▼

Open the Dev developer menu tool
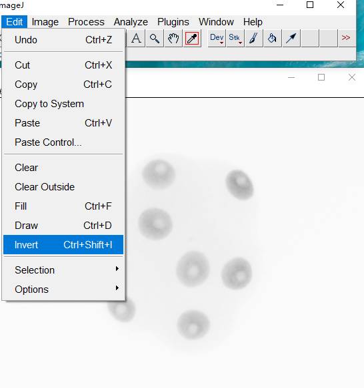Screen dimensions: 364x388 [x=217, y=39]
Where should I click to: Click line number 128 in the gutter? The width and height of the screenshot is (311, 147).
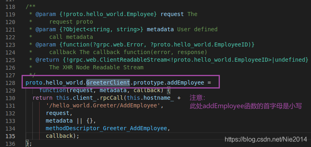point(10,83)
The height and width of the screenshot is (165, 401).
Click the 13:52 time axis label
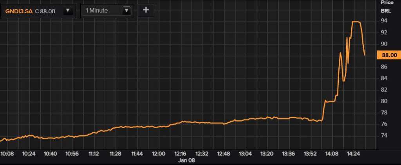310,153
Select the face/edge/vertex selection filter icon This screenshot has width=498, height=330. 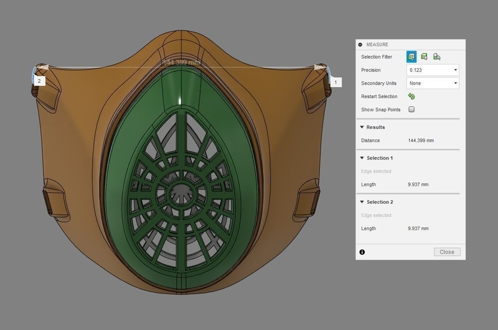point(411,57)
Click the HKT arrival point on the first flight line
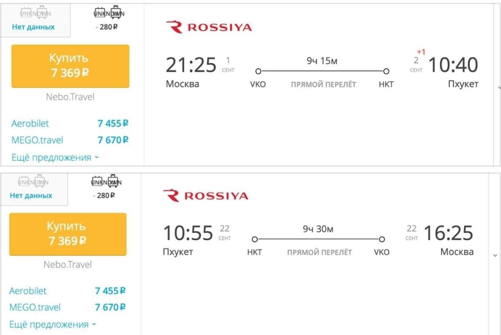The image size is (501, 335). coord(386,71)
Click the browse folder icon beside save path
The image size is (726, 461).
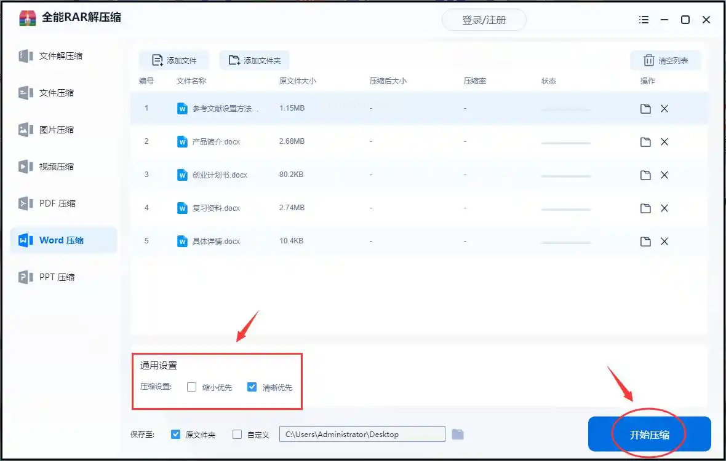[457, 434]
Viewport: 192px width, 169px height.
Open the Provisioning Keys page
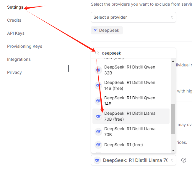pyautogui.click(x=25, y=46)
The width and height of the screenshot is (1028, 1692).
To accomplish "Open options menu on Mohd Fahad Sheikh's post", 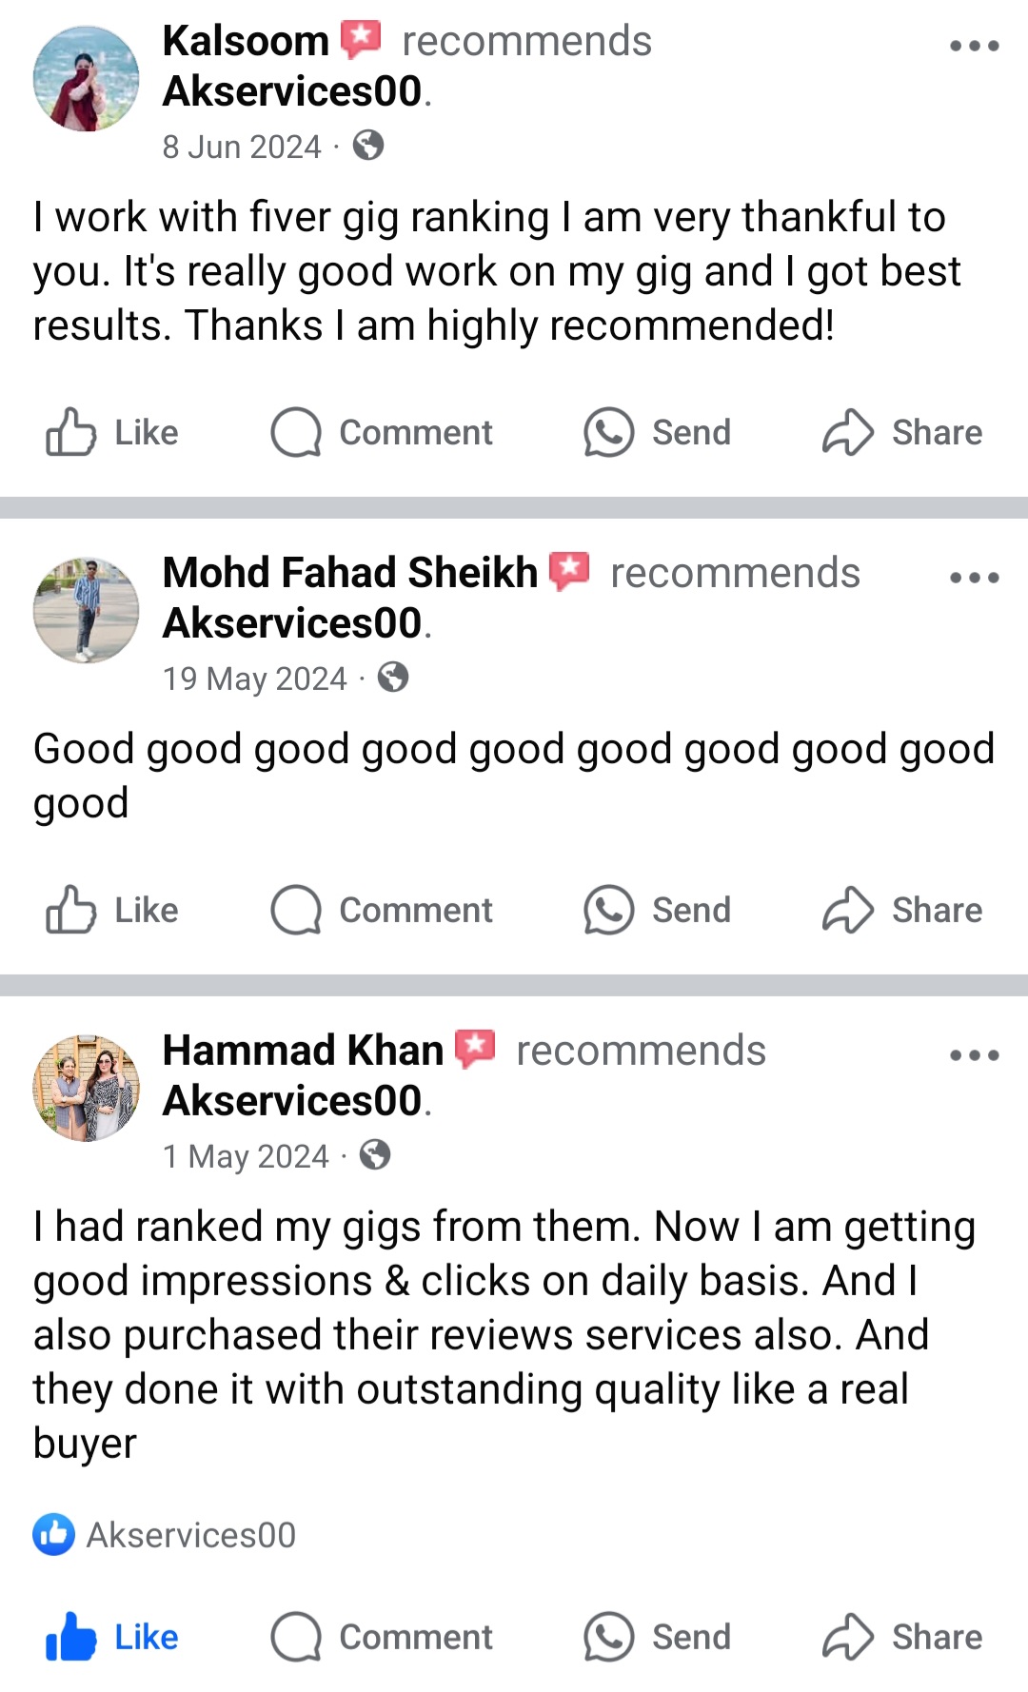I will point(974,578).
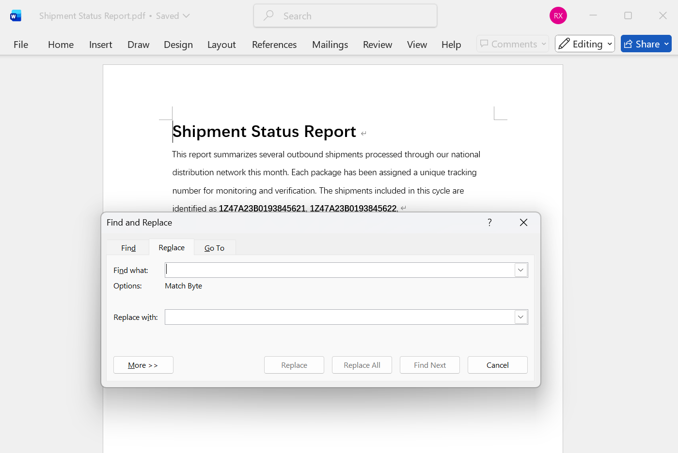This screenshot has width=678, height=453.
Task: Expand the Replace with history dropdown
Action: point(520,317)
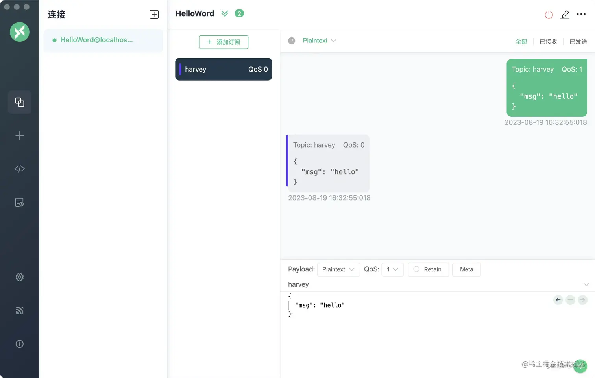This screenshot has height=378, width=595.
Task: Open the broadcast/subscriptions sidebar icon
Action: [19, 310]
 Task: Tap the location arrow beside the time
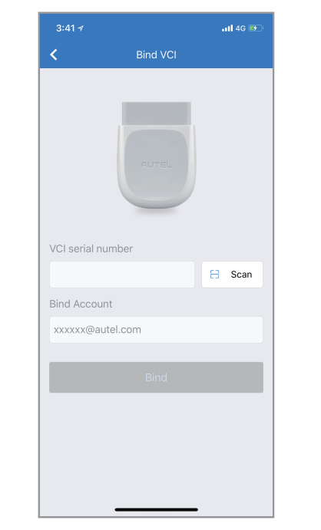[x=81, y=28]
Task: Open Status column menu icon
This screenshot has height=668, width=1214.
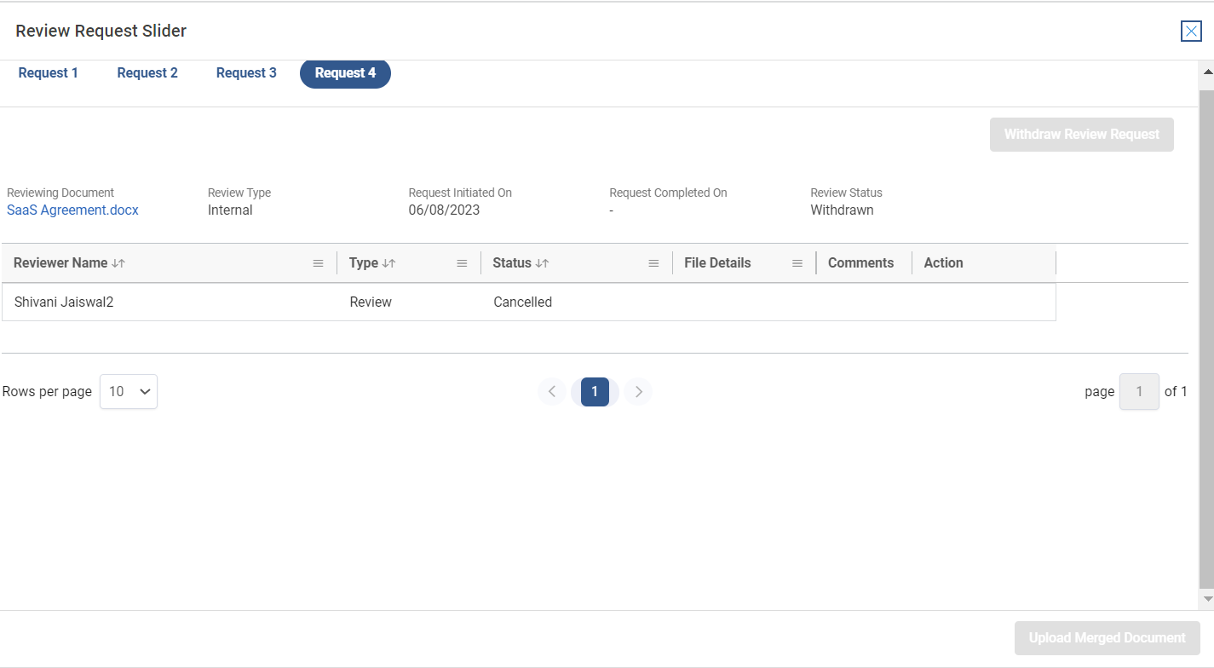Action: [653, 263]
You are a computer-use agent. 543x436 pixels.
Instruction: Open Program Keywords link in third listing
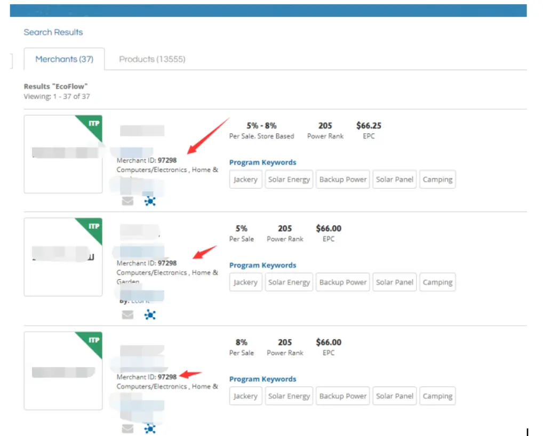262,379
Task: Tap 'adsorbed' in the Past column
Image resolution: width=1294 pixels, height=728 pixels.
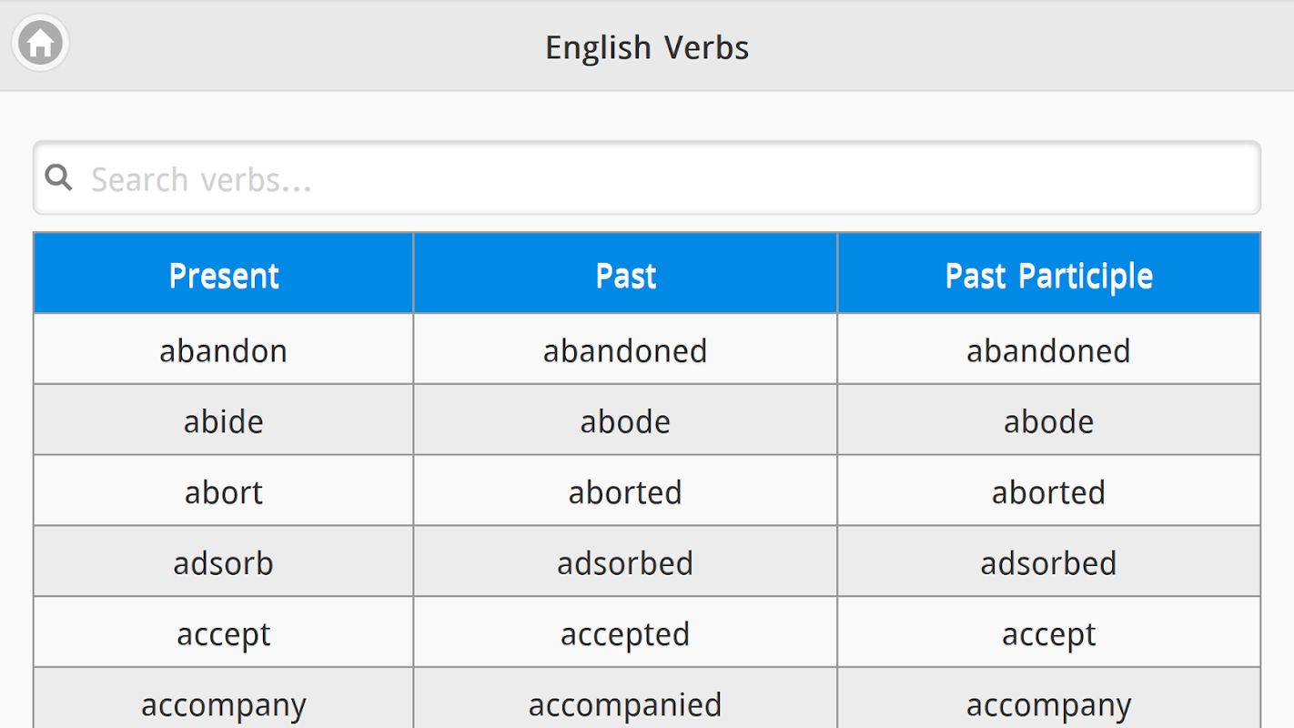Action: pos(625,564)
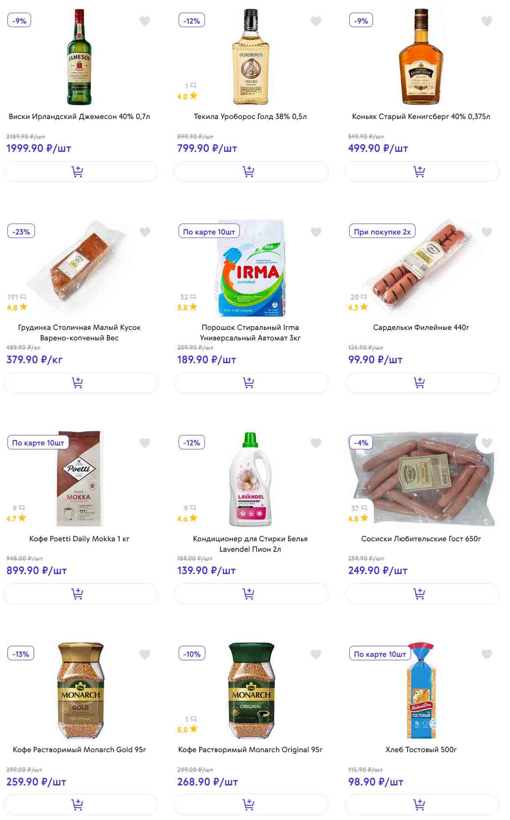Open Irma washing powder product image
Screen dimensions: 510x820
251,268
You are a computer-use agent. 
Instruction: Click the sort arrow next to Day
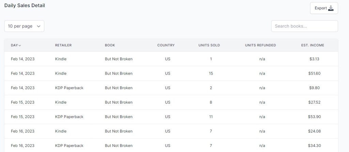pyautogui.click(x=20, y=46)
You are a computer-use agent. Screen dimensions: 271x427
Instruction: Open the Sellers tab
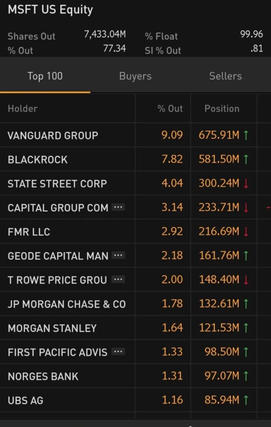click(225, 76)

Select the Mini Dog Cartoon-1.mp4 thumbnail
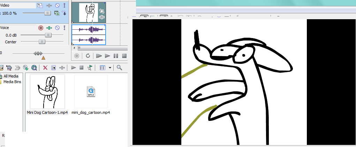(47, 91)
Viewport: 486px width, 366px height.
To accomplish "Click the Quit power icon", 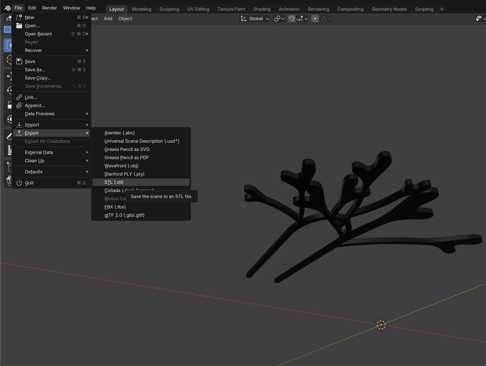I will [19, 183].
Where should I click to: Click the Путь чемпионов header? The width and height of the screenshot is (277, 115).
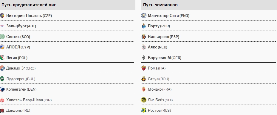pyautogui.click(x=209, y=5)
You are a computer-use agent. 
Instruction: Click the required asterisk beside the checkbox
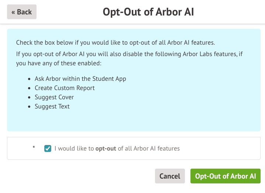coord(34,148)
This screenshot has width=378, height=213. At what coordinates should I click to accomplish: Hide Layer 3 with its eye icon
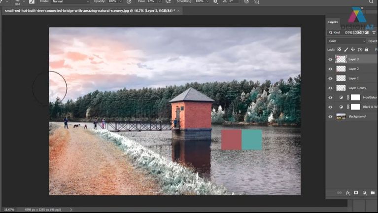click(x=330, y=59)
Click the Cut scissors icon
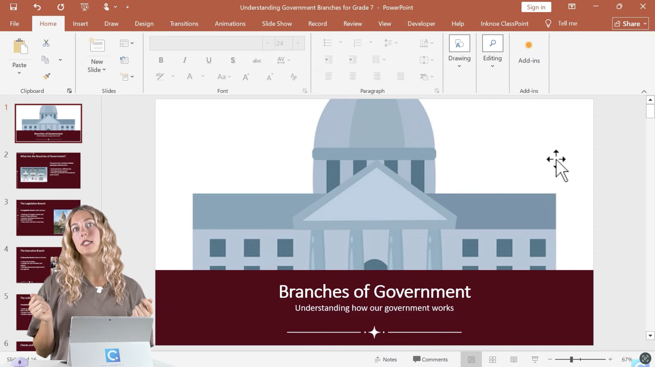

▲

EXERCISE PROMPT — Whenever the string "Viewport" appears on a line of the material, that line counts; report the count and nothing else.

TASK SOLUTION — 2